Requirement: Nothing but an exact copy is wanted here: the line with "Where should I click to: Go to" and all the lines that follow it in the entries below.

(Beginning of Supplied material)

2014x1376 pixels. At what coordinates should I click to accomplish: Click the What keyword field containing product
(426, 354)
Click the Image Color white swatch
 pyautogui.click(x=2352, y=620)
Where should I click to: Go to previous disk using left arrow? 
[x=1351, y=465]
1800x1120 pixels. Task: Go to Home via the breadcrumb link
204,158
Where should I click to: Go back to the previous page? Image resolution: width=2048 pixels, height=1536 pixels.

(End of Supplied material)

Reply:
Where should I click to: Go to previous disk using left arrow? 
[x=1351, y=465]
1800x1120 pixels. Task: Go to Home via the breadcrumb link
204,158
Where should I click to: Go back to the previous page? Image resolution: width=2048 pixels, height=1536 pixels.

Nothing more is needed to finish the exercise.